___ GIVEN DATA ___

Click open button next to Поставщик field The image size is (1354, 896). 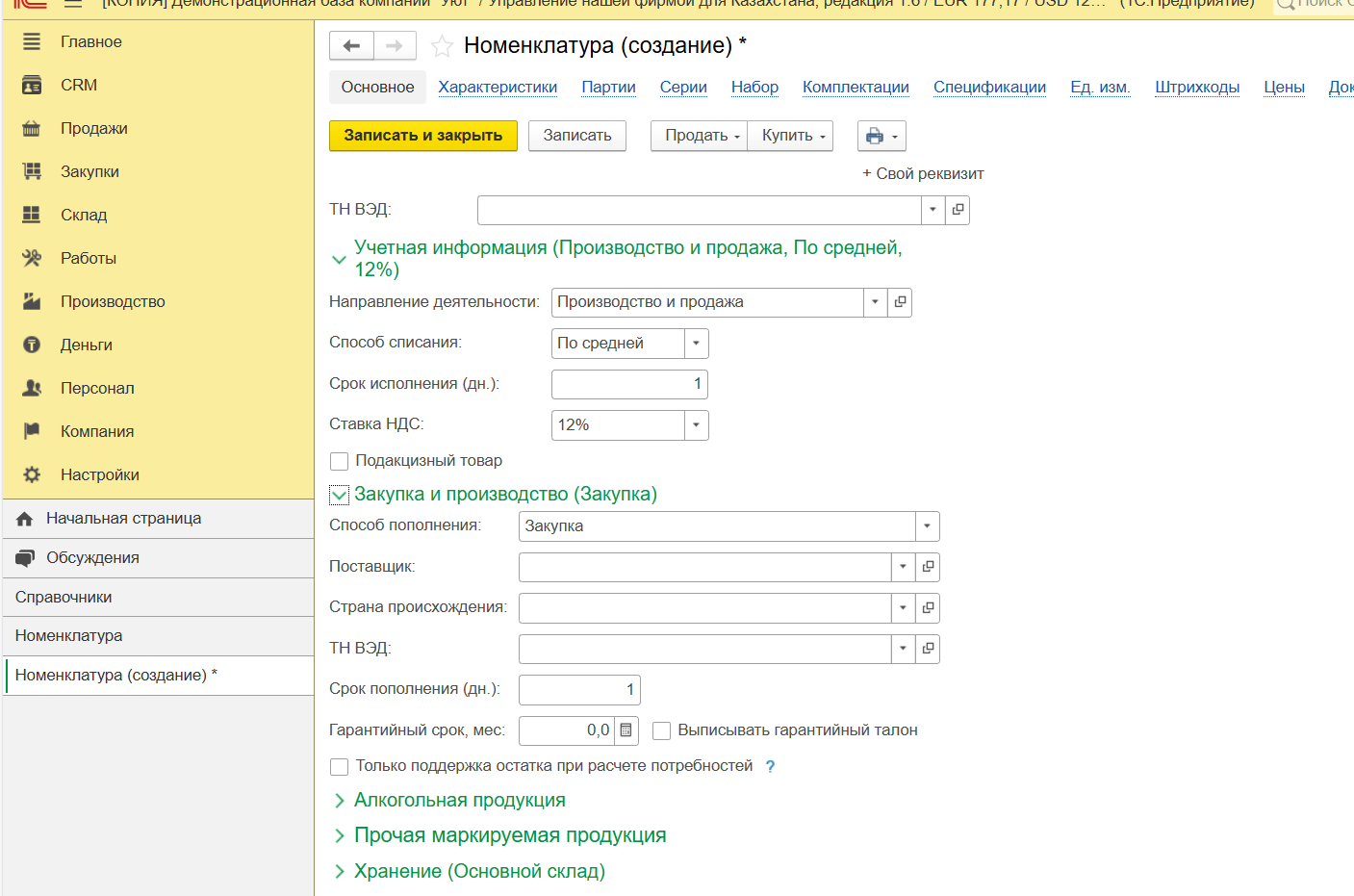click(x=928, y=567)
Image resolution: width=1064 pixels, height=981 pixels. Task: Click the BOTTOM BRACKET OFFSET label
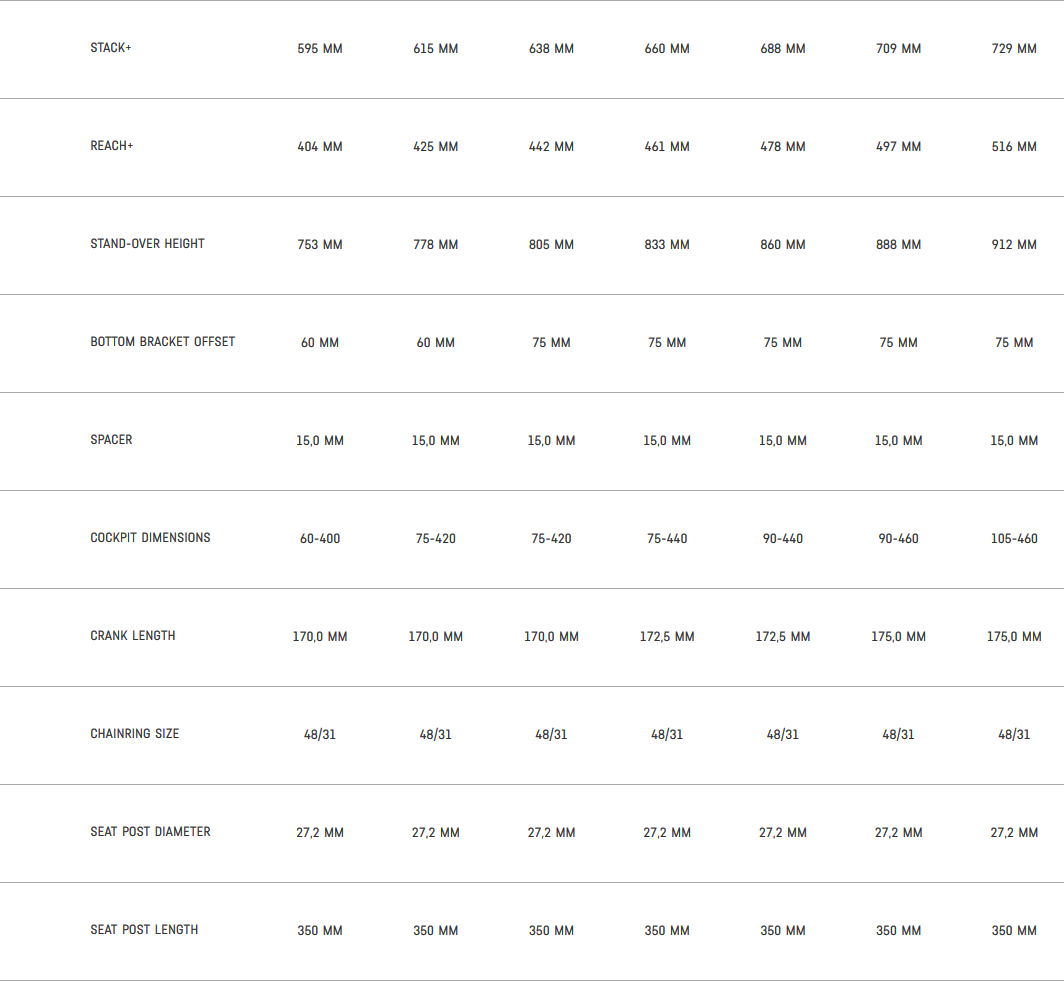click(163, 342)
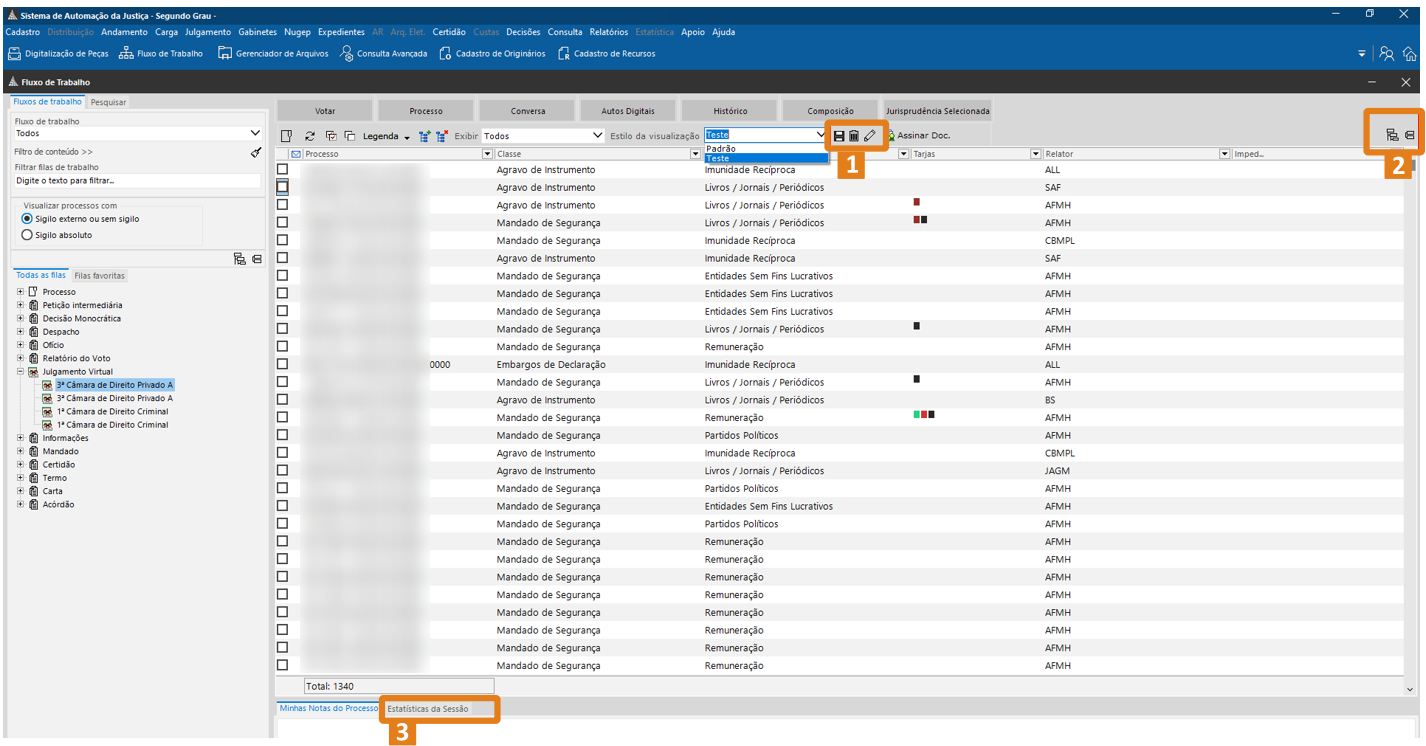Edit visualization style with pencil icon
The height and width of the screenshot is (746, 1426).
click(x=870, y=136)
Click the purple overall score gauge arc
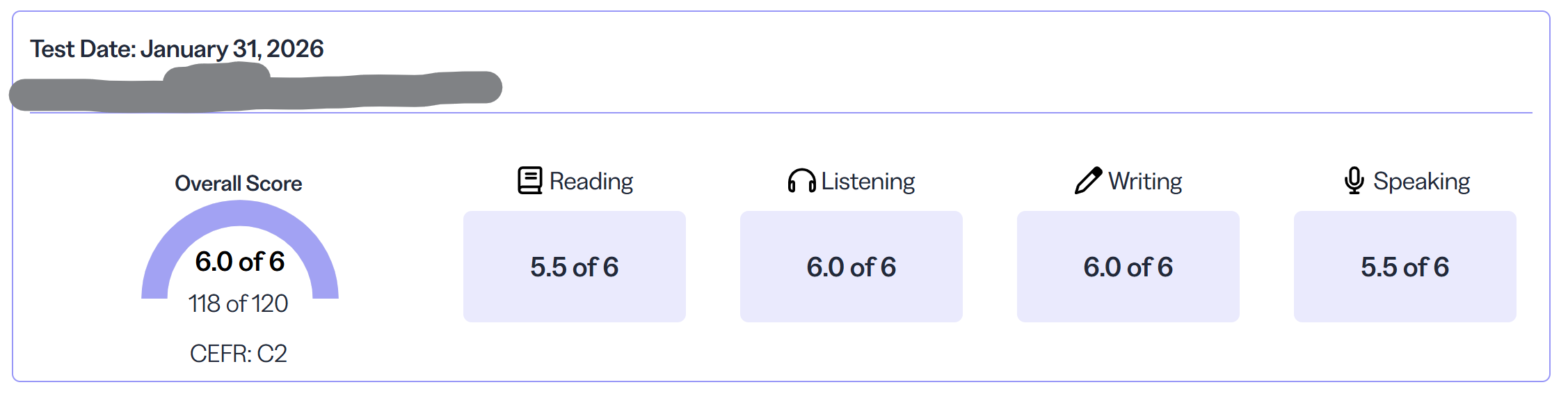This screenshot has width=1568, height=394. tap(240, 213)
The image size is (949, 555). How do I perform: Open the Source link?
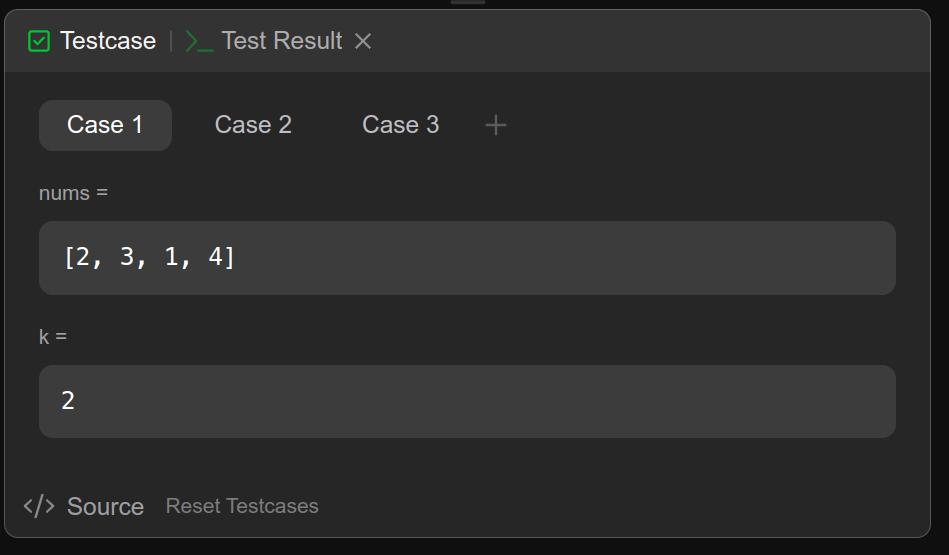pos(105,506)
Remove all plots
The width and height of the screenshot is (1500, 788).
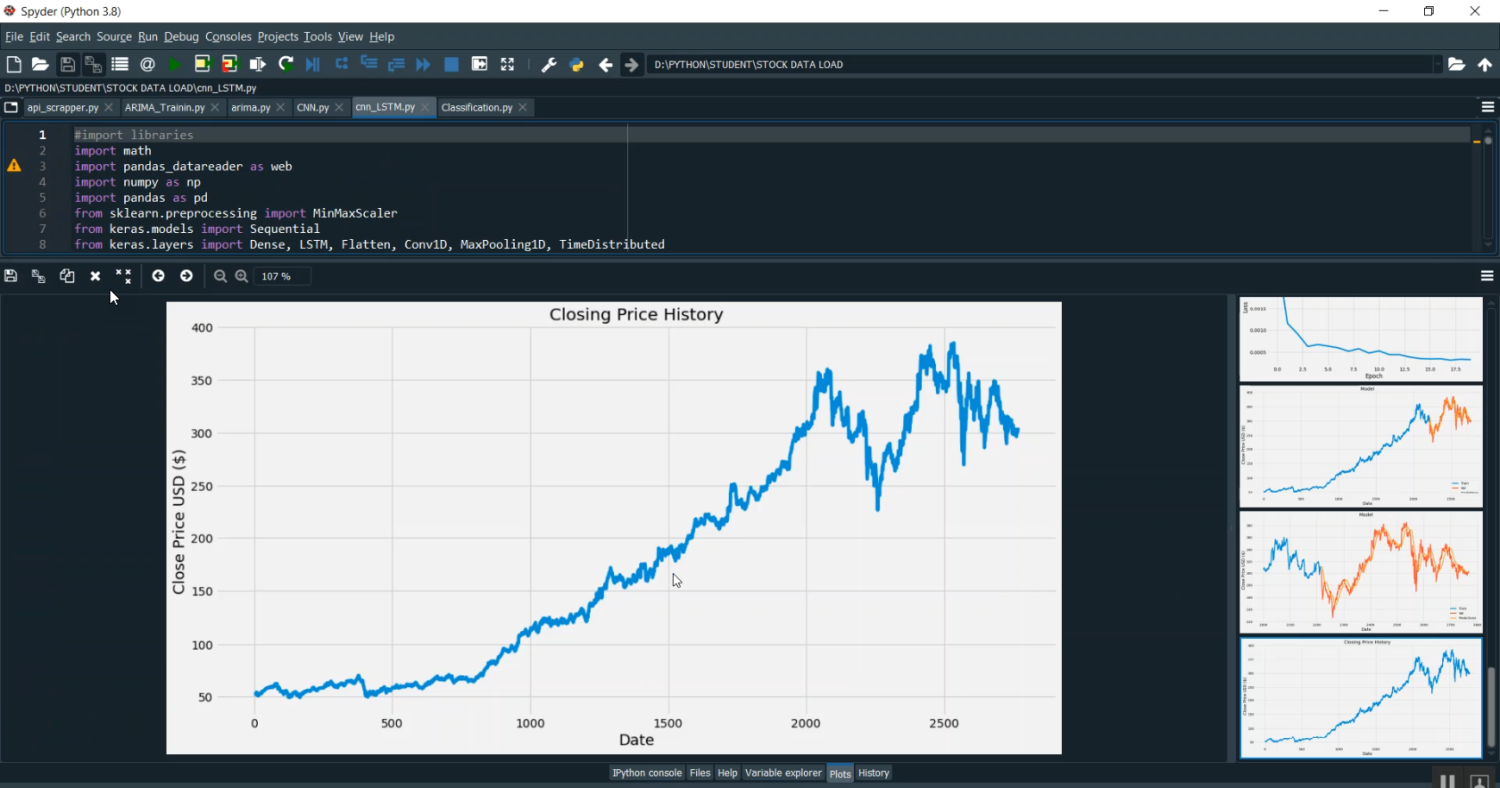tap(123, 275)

___

--- EXERCISE OBJECTIVE ---
Express the records from the line containing "The image size is (949, 555)." through the end of the records, inclusive, as a two-column CSV with the header request,answer. Give one row per request, put its text and its answer each in a single quoted field with line breaks replaced by spaces, and omit the pictures.

--- EXERCISE OUTPUT ---
request,answer
"The image size is (949, 555). How do I perform: Open the Source link?","pos(105,506)"
"Remove all plots The width and height of the screenshot is (1500, 788).","tap(123, 275)"